- Source document
===

After several challenging years of distance and completely virtual meetings, the Foundry was excited to welcome our user community back to Berkeley Lab for the 2022 Annual User Meeting.
The morning kicked off with a welcome from the User Executive Committee Chair, Cheryl Tajon and from Energy Sciences Area Associate Lab Director, Jeff Neaton. Foundry Director Kristin Persson provided a Foundry update – detailing the overall state of the facility, as well as highlighting recent changes to Foundry staff. Some new capabilities of note include new instrumentation in the Biological facility for biomolecular functional characterization, the QSPLEEM in the Imaging facility for probing material surfaces at 5K with 6nm resolution, and a new partnership with the Liquid Sunlight Alliance (LiSA) which will provide our users access with additional instrumentation at Berkeley Lab.
The keynote speaker, Celia Merzbacher, Executive Director of the Quantum Economic Development Consortium (QED-C) gave a rousing talk on the growth of everything quantum. Her key takeaways were that the quantum field is growing and advanced materials and fabrication will be key to that growth. Additionally, workforce gaps exist in all sectors that are related to quantum, and many jobs don’t require quantum expertise or a PhD. Her organization, QED-C, is about to embark on an exercise to develop a roadmap for quantum technologies similar to how Moore’s law has defined the growth of the semiconductor industry thus far. They hope to identify bottlenecks, inform the supply chain, and find paths forward to close what gaps exist. They invite potential collaborators to reach out to participate.
In the next segment, AUM participants heard from Foundry users, starting with Jim Schuck from Columbia University. He described the history of UpConverting NanoParticles at the Foundry, with significant contributions from the Foundry’s Emory Chan and Bruce Cohen.
We also heard from this year’s winner of the Student Paper Award. Samra Husremovic, from the Bediako Lab at UC Berkeley, presented her work on 2D magnetic materials and her discoveries that chemical intercalation gives rise to intercalated structures with magnetic properties. These properties persist even at the thinnest limit of the 2D structures.
Dahyun Oh, an assistant professor at San José State University, next talked about her group’s work on harnessing microbes to make material coatings for anodes used in Water-in-Salt batteries. The goal was to find a way to use cheap materials like silicon or graphite in the anode and had the ‘crazy’ idea of trying microbes for material fabrication.

===

- Source material
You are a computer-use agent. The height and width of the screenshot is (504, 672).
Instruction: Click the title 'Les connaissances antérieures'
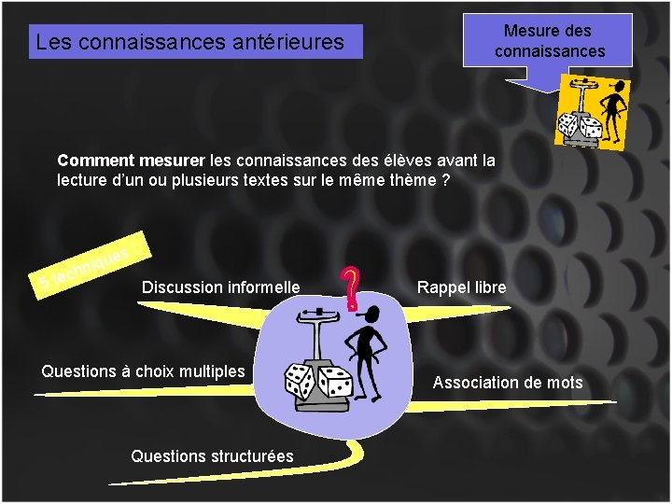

===

- Exercises
1 – Copy the passage of the Foundry's 2022 user meeting article from "Dahyun Oh, an" to "for material fabrication.".
2 – In the article on the Foundry's 2022 user meeting, who gave the keynote talk?
3 – Pick up the article on the Foundry's 2022 user meeting right after its last sentence and keep writing.

- List of answers
1 –
Dahyun Oh, an assistant professor at San José State University, next talked about her group’s work on harnessing microbes to make material coatings for anodes used in Water-in-Salt batteries. The goal was to find a way to use cheap materials like silicon or graphite in the anode and had the ‘crazy’ idea of trying microbes for material fabrication.

2 – Celia Merzbacher, Executive Director of the Quantum Economic Development Consortium (QED-C).

3 –
After lunch, Mel Leutkens of @SylvatexInc spoke of about his company’s work on oxygenate diesel fuels. One of their goals is to develop a new fuel blend that can reduce emissions from diesel engines as part of the fight against climate change. We also heard from Fabrizio Riminucci on his work studying exiton-polariton condensation and from Madeline Van Winkle on her work studying moiré superlattices with 4D-STEM.
Closing out the day, participants heard from Foundry staff about some new capabilities that are or soon will be available to users. First, new staff scientist Crysten Blaby-Haas talked about the new workflow in genome-encoded materials that she will be setting up in her new role as a joint Foundry/JGI staff scientist. Peter Ercius unveiled that the 4D Camera, installed on the TEAM 0.5 microscope in 2019, is now available to users thanks to the development of the 4D Distillery that can crunch down the huge datasets into manageable useful segments within minutes. Finally, Adam Schwartzberg talked about three new pieces of instrumentation for the Foundry’s cleanroom – a new electron beam writer, a physical property measurement system, and a deposition and analysis ‘cluster tool’.
At the end of Day 1, AUM attendees got to hear from 20 young scientists in the meeting poster slam! In one minute, these young researchers pitched their work and invited folks to come visit their poster during the poster session. The poster session itself was a lively event that showcased work from all seven of the Foundry’s facilities, and was a great way to cap off the first day of the user meeting.